Recruiting is very labor- and time-intensive. But machine-learning technologies can automate the process.
A computerized solution that used artificial intelligence (AI) reduced the time for clinical trial patient screening by 34%, according to the findings of a study published in JMIR Medical Informatics.
The system, called the Automated Clinical Trial Eligibility Scanner (ACTES), improved enrollment by 11.1%. What’s more, use of ACTES improved the number of patients screened by 14.7% and those approached by 11.1%.
The research team designed ACTES to streamline the inefficient clinical trial recruiting process, which does not always find enough qualified candidates.
“Because of the large volume of data documented in EHRs, the recruiting processes used now to find relevant information are very labor-intensive within the short time frame needed,” said lead study investigator Yizhao Ni, Ph.D., from the biomedical informatics division at Cincinnati Children’s Hospital Medical Center. “By leveraging natural language processing and machine-learning technologies, ACTES was able to quickly analyze different types of data and automatically determine patients’ suitability for clinical trials.”
Researchers aimed to evaluate the impact of ACTES on institutional workflow. The research team believed using EHR-based automated screening would improve efficiency of patient identification, streamline recruitment workflow and increase clinical trial enrollment.

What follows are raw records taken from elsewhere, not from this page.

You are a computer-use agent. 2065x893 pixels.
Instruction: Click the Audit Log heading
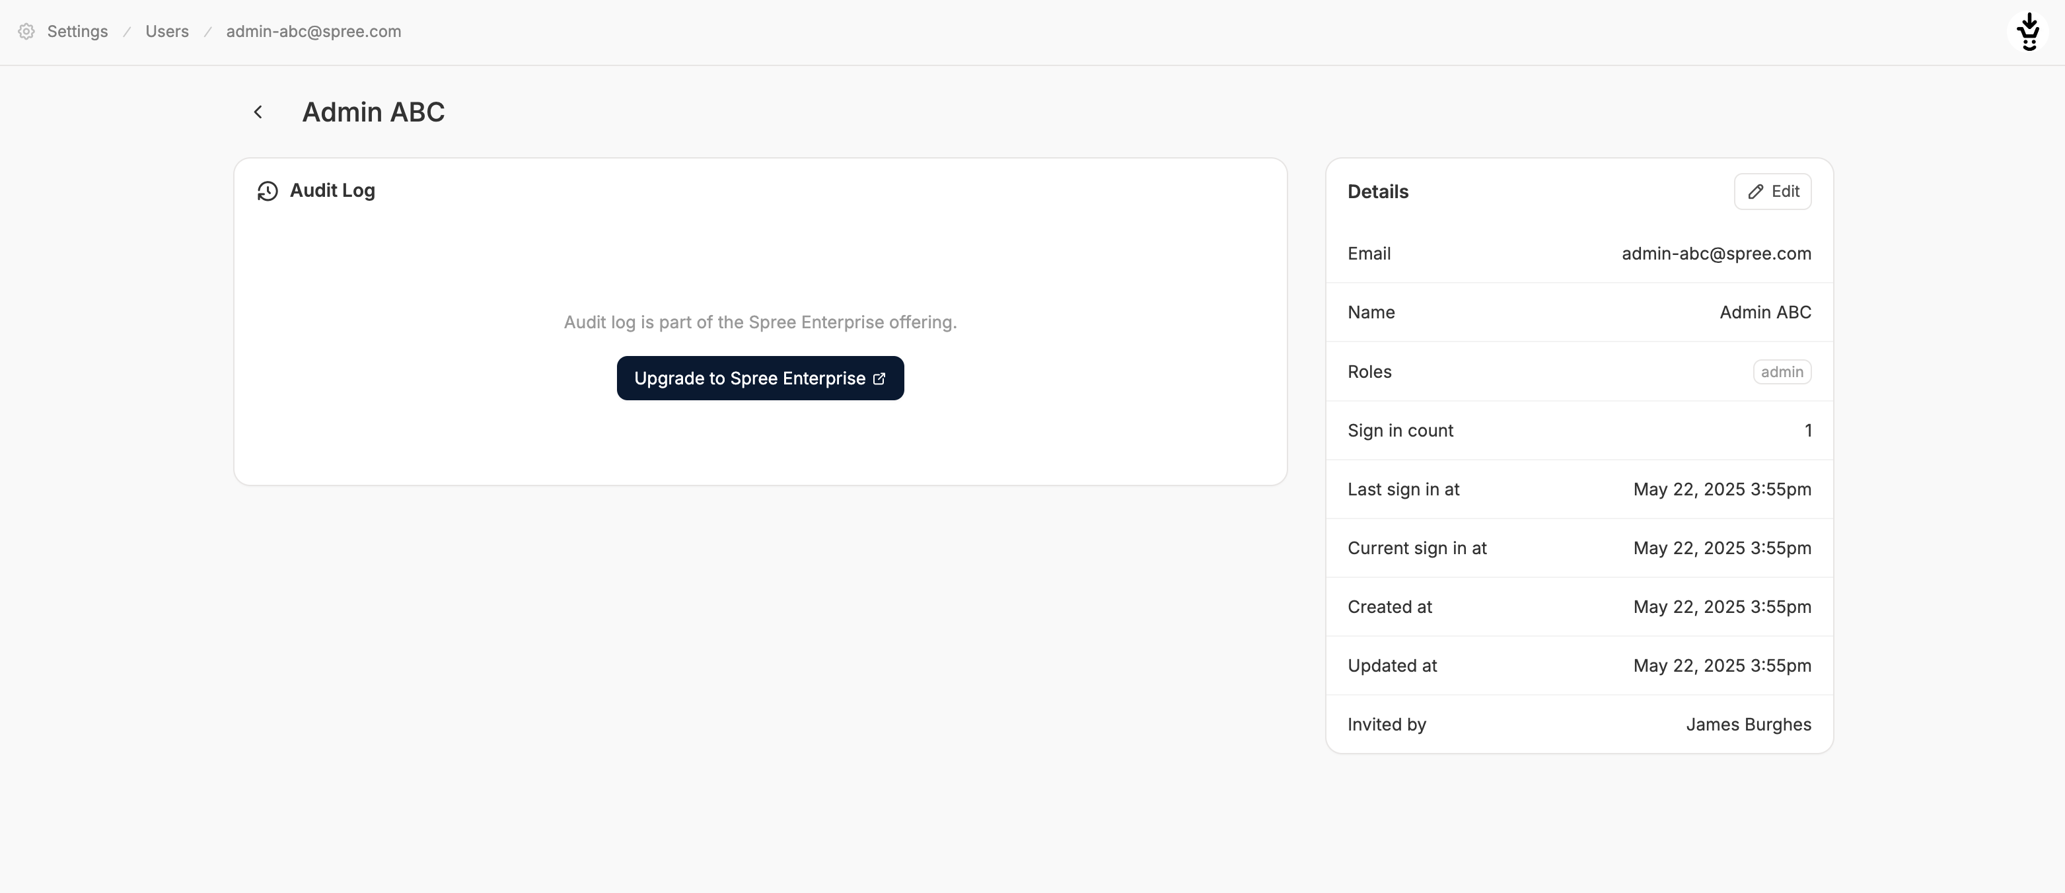332,191
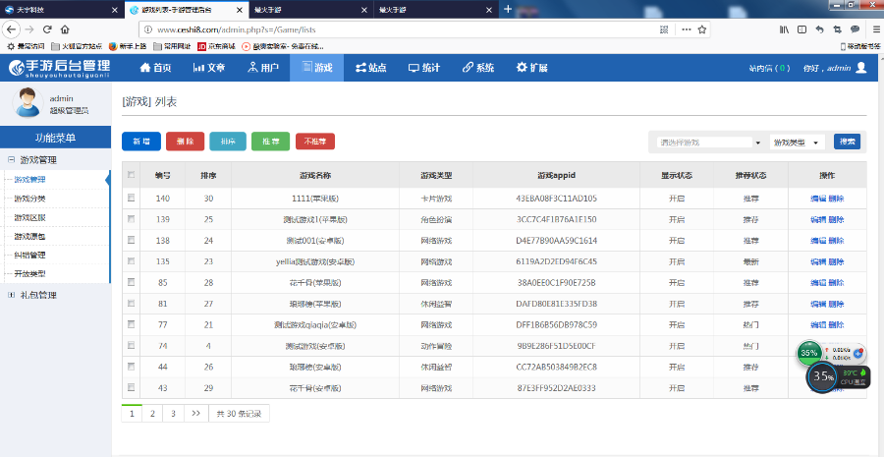Tick the select-all checkbox in table header
The width and height of the screenshot is (884, 457).
click(131, 175)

During the study period, the Cincinnati Children’s Hospital Medical Center emergency department had six clinical trials actively recruiting patients. Trials required review of structured data like demographics, vital signs and medications, or patients’ clinical conditions from unstructured narrative notes, including signs and symptoms.
The EHR recorded patient information as structured entries and unstructured clinical notes. ACTES identified relevant information from unstructured clinical notes using natural language processing technologies. The notes were tokenized and grouped. The system identified relevant phrases, like symptom-related keywords from the text, and extracted their medical concepts from clinical terminologies. Information retrieval algorithms then matched extracted terms and ranked patient candidates.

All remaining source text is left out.